Aulnay-sous-Bois: comment en est-on arrivé là ?

On s’est interrogé sur  les raisons du caractère passager de l’embellie dans les relations police-population en France. On le voit, cachée derrière la réponse des unités d’intervention au terrorisme, la vie ordinaire continue pour la sécurité publique. Il faut des drames pour la faire réapparaitre. Et les maux du passé sont, évidemment, toujours présents. Un jeune homme de 22 ans a été grièvement blessé à Aulney-sous-Bois, jeudi 2 février 2017, lors de son interpellation filmée par une caméra municipale notamment et sous les yeux de témoins. Les quatre policiers sont poursuivis pour viol et/ou violences aggravées, et ont été suspendus. Cette affaire fait suite au décès d’Adama Traoré, et alimente une forte tension dans la commune. Suivant un rituel bien connu, les cars de CRS prennent position.

Les violences physiques sévères (entrainant un arrêt de travail, une hospitalisation) ou les interpellations musclées (parfois à l’origine de décès) sont des événements qui méritent d’être analysés au cas par cas. La justice le fait pour établir des responsabilités. On doit aussi les comprendre d’un point de vue plus systémique, comme la manifestation endémique et extrême d’une rugosité des relations ordinaires entre policiers et jeunes dans les quartiers ou villes pauvres.

Dans l’absence de publications régulières et obligatoires des blessures et décès dans le cadre des opérations de police, on peut néanmoins se retourner vers les enquêtes auprès de catégories de la population.

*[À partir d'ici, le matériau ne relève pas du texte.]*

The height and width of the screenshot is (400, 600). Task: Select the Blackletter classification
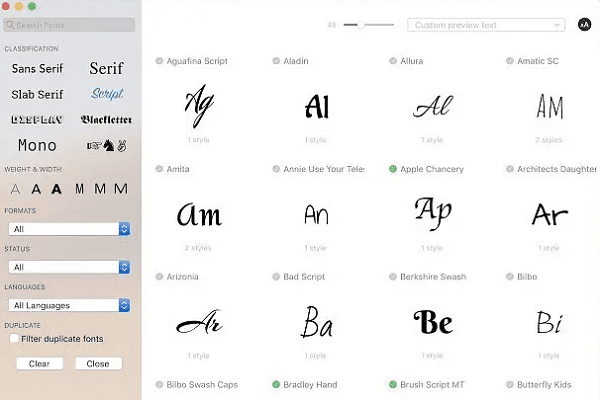pyautogui.click(x=106, y=119)
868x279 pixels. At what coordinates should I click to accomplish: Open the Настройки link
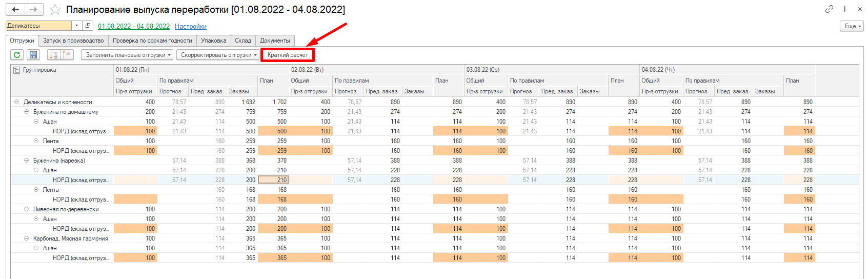(190, 26)
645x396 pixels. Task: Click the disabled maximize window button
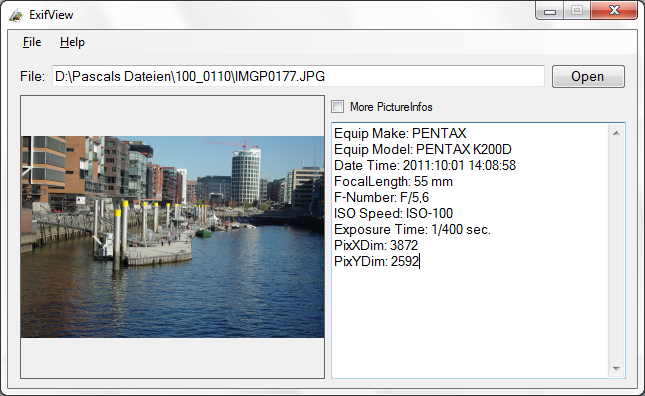577,11
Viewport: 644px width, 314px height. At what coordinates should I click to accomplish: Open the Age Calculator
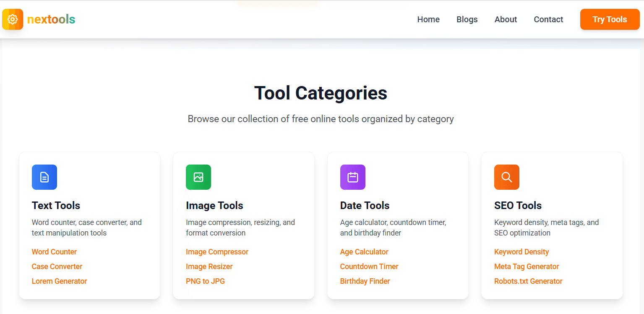tap(364, 251)
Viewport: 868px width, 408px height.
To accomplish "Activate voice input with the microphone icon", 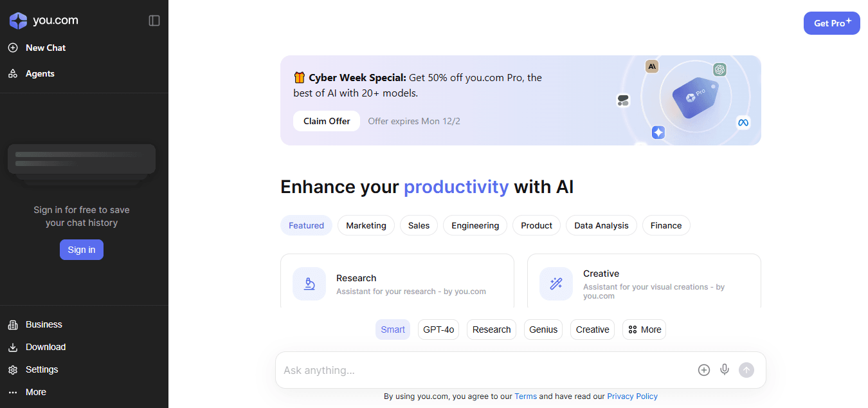I will click(725, 370).
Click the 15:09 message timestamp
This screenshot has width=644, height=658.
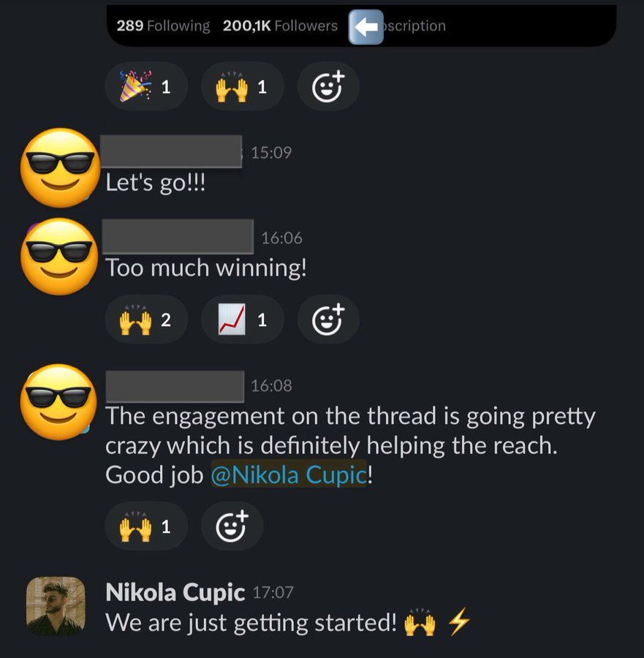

Nous l’avons fait, Dietrich Oberwittler (Max Planck) et moi-même, pour comparer les niveaux de tensions en France et en Allemagne (dans 4 villes, sur plus de 20.000 adolescents, voir « De la police en démocratie », Grasset pour les détails). Les résultats sont assez spectaculaires (cf. graphique). Lors de bien banals contrôles d’identité, la tension est nettement plus fréquente en France qu’en Allemagne, et ce pour tout les segments de la population des jeunes (13-19 ans) ! Et encore plus nettement pour la population minoritaire.

Nous avons fait des calculs concernant le dernier contrôle vécu (qui est statistiquement représentatif de l’ensemble des contrôles, et mieux mémorisé), présentés dans le graphique ci-après. En Allemagne, les adolescents estiment que la police a pu devenir violente (verbalement ou physiquement) dans 4,5% des cas s’ils sont d’origine allemande, et environ le double (entre 8,2 et 9,2%) s’ils sont d’une autre origine (turque essentiellement). En France, les jeunes d’origine française sont 10% à estimer le contact violent, ce qui représente le double dans la population majoritaire ! Mais, la différence ne s’arrête pas là. En France, par rapport à la majorité, la minorité juge les contacts violents deux fois plus souvent pour les « autres » minorités et même trois fois plus souvent pour les jeunes d’origine d’Afrique du Nord (33,6%). Si l’on compare la principale minorité allemande (d’origine turque) et française (d’origine nord africaine), l’écart est donc marqué: 9,2% des premiers contre 33,6% des seconds.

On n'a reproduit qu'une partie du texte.